— Task —
In the conference review below, which company co-hosted the 23rd IERE General Meeting and Singapore Forum?

— Page excerpt —
■ ■ ■
Review on IERE General Meeting and Singapore Forum 2023
From 21 to 24 November 2023 the 23rd IERE General Meeting and Singapore Forum, co-hosted by Engie, took place in Singapore. Its main topic was "Accelerating the Carbon-Neutral Energy Transition for Industry and Territories". Pieter Jan Jordaens, Sirris expert in energy transition, was present, both as a participant and as a speaker, to share test and demonstrations experiences set up in Belgium. A summary.
In a short series of articles, our expert Pieter Jan Jordaens highlights some of the most interesting findings relevant to learn from in respect to market opportunities abroad and as an inspiration for our own regions. The presentation he gave at the conference aimed to give an answer to the question ‘How to accelerate learning by real scale system testing in harsh environments?’, with a focus on the role of climatic validation testing of energy transition technologies operating in demanding worldwide markets.
The global energy transition necessitates efficient and reliable equipment for success. Validation testing of critical technologies, such as (offshore) wind turbines, floating PV tech, hydrogen generators and battery storage units, operating in extreme climates, is vital for performance and safety.
■ ■ ■
— Recorded information —
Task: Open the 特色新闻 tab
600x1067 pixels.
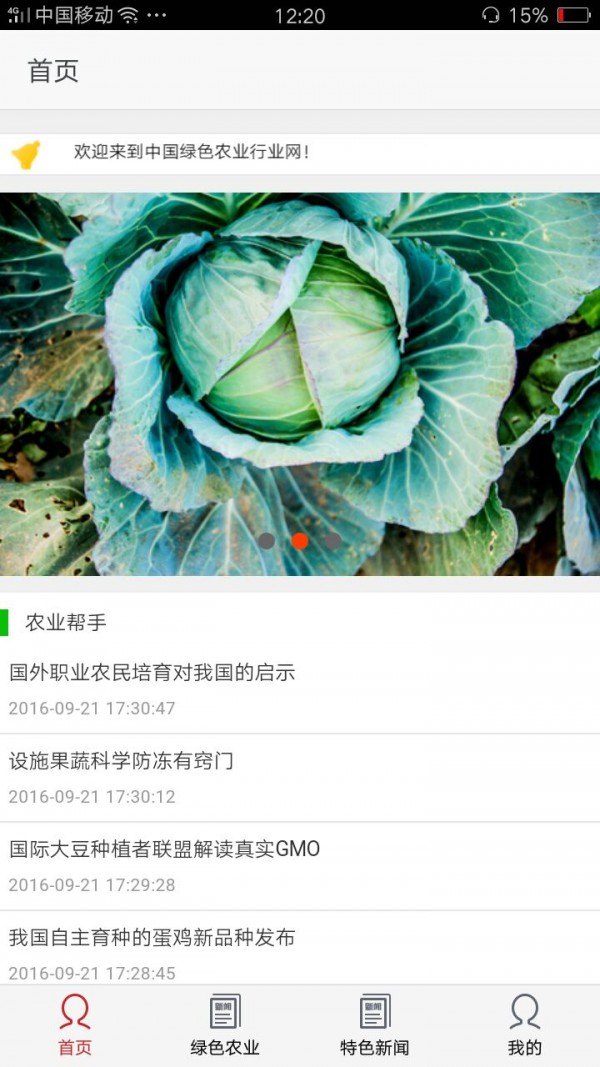Action: (x=374, y=1025)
■ ■ ■
— The output —
Engie